# Couple of Fly Fishing Questions



## cliff k (Oct 1, 2007)

I am relatively new to offshore fly fishing so I have a couple of questions. First of all I got a Orvis TL 10wt with a Ross reel. I want to catch AJ's, Tuna, Dolphin and other basic fish. Did I make a mistake by putting floating line on my reel? Is there a standard fly for all fish or are each particular to a certain type? Thanks for any help. Hopefully I can post some great pics this weekend. Fingers crossed


----------



## snivlem (Aug 1, 2008)

I would just buy a spare spool and load it up with sinking line. Ready to go either way then. I have a Ross reel, they are great! Enjoy yourself!


----------



## Capt. Bob Quarles (Mar 16, 2008)

The 10 weight will be great for kings, dolphin and snapper.....you will want a sinking line and a spare spool for sure.

You will want a 12 weight and a sinking line for the AJ's....trust me....

I would save my money for a second outfit....have the 10 weight with afloating line for small stuff...

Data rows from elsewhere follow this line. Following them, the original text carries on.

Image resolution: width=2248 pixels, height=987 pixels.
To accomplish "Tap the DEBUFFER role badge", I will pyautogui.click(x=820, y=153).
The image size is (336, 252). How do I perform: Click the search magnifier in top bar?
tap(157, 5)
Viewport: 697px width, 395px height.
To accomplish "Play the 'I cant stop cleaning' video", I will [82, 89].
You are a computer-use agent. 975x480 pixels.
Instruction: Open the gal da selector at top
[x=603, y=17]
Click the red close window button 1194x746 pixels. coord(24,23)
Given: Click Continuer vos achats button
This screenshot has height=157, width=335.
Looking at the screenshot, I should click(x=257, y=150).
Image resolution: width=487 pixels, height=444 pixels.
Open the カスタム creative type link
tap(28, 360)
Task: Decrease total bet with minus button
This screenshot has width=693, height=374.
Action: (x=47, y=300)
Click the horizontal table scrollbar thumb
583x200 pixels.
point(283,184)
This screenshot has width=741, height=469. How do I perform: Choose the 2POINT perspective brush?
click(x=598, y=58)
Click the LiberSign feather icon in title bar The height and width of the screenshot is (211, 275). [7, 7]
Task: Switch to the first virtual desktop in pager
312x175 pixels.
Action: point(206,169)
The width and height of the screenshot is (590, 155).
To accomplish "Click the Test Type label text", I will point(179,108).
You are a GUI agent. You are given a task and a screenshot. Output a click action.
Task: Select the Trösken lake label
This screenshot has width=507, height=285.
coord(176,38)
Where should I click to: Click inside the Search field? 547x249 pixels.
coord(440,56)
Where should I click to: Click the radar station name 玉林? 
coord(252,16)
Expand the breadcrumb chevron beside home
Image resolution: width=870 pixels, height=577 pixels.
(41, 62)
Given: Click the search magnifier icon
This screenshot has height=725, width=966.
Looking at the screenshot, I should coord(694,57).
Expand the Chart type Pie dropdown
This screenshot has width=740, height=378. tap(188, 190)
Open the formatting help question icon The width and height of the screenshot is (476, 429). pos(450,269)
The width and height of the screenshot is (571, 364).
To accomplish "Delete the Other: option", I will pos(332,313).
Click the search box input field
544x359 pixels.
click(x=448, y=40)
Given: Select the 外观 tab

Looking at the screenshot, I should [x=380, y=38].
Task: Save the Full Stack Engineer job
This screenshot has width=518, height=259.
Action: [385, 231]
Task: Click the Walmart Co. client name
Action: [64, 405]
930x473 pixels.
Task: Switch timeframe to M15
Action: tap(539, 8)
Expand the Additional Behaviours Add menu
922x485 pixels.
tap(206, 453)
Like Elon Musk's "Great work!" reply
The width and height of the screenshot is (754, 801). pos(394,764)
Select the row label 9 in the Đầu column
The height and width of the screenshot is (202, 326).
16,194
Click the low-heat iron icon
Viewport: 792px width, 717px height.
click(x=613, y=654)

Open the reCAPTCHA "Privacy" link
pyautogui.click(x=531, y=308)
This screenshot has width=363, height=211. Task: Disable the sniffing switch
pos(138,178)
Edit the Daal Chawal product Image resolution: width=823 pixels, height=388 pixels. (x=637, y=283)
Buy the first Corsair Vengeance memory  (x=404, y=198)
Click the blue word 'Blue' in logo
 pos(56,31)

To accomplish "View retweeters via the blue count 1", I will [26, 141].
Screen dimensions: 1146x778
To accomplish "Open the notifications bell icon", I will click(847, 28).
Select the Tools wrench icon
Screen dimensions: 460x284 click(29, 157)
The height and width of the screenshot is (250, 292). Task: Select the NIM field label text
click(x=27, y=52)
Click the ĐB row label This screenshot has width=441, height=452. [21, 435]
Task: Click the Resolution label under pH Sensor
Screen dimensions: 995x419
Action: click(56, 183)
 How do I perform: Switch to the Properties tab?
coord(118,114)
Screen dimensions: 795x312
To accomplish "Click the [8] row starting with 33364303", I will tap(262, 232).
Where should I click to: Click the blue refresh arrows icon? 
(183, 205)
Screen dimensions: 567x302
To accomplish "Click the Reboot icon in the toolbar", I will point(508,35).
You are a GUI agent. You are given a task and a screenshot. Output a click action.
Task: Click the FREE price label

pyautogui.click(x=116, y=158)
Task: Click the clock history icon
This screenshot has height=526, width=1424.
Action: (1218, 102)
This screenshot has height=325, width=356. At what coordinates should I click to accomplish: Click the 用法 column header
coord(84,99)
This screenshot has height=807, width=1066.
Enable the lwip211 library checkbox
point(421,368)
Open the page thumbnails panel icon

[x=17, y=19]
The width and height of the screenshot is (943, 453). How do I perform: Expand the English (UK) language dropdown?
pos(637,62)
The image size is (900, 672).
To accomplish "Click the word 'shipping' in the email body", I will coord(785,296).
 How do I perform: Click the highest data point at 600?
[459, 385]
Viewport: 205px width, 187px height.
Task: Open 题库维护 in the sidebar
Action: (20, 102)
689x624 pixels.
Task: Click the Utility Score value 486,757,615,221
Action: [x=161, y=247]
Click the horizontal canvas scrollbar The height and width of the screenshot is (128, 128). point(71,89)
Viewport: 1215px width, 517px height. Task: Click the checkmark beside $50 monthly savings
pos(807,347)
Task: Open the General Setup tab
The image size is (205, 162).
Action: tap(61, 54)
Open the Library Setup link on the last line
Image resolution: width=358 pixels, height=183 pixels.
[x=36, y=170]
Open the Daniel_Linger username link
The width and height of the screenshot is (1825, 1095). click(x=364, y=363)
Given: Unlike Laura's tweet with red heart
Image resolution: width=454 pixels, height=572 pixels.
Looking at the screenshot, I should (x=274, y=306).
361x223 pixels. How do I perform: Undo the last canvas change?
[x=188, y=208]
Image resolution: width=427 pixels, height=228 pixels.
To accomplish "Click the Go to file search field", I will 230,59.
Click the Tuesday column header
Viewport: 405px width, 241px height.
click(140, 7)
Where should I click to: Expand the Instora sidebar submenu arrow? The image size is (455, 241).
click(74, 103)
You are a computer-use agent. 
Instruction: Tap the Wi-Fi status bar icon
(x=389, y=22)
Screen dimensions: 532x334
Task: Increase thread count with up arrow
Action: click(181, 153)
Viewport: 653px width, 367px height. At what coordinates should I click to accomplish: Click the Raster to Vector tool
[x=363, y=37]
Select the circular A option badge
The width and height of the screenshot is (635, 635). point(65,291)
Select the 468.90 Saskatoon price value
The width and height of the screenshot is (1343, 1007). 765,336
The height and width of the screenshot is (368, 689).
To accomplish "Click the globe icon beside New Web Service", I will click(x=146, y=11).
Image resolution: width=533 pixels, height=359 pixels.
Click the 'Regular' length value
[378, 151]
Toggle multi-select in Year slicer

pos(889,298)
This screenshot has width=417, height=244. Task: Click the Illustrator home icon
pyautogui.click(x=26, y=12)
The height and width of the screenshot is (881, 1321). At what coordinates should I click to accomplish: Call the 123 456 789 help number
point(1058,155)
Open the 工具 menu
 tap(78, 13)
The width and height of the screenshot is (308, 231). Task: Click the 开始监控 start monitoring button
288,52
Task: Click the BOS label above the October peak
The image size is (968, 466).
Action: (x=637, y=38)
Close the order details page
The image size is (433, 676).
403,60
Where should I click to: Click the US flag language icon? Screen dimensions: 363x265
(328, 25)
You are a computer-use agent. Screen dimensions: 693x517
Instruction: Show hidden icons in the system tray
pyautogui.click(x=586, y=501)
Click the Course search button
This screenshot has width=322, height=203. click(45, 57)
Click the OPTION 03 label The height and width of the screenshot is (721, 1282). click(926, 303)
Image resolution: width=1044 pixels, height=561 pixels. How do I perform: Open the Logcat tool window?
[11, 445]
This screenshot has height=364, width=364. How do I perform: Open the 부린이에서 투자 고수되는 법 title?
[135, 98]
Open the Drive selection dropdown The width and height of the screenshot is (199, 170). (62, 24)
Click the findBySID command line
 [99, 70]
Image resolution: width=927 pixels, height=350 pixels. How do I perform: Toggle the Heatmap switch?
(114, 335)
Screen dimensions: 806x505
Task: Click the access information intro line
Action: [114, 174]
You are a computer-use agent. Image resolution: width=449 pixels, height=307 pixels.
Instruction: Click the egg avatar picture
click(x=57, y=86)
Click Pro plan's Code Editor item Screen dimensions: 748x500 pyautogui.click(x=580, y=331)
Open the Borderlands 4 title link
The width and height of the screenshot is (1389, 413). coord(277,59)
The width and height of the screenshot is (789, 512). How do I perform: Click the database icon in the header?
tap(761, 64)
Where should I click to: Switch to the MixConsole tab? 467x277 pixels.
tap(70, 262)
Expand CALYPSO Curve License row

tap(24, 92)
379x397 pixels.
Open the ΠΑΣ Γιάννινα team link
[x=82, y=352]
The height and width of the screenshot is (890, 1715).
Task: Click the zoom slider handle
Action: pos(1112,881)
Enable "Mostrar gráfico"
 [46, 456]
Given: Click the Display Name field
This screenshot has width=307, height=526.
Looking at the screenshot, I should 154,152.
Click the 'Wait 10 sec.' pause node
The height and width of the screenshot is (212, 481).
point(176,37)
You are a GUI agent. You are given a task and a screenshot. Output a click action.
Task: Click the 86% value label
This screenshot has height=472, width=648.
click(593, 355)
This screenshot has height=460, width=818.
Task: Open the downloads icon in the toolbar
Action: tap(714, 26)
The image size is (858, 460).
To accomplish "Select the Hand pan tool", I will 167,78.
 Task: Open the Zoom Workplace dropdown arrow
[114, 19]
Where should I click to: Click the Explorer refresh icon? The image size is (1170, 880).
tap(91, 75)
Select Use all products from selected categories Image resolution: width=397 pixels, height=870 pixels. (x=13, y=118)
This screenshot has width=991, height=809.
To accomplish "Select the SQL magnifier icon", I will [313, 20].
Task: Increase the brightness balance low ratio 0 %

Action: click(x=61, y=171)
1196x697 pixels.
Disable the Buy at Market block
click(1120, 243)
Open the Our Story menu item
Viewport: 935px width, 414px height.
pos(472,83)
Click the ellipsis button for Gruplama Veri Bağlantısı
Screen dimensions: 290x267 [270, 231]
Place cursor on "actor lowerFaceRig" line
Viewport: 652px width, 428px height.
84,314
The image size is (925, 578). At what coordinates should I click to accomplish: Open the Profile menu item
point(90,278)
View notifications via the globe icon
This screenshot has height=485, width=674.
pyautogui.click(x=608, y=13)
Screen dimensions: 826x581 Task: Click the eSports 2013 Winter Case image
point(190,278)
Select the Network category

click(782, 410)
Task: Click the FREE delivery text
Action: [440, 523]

the 12 weight with a sinking line...then you will be rigged and ready...that's the way we do it...


----------



## cliff k (Oct 1, 2007)

thanks for the replies. i will just talk to the store i got it from and see if they will let me exchange my setup for a 12wt and sinking line. i'll keep my fingers crossed that they let me.


----------



## asago (Nov 11, 2008)

Another option is sink tip... won't get you down as far but you can fish it without having a spare spool.


----------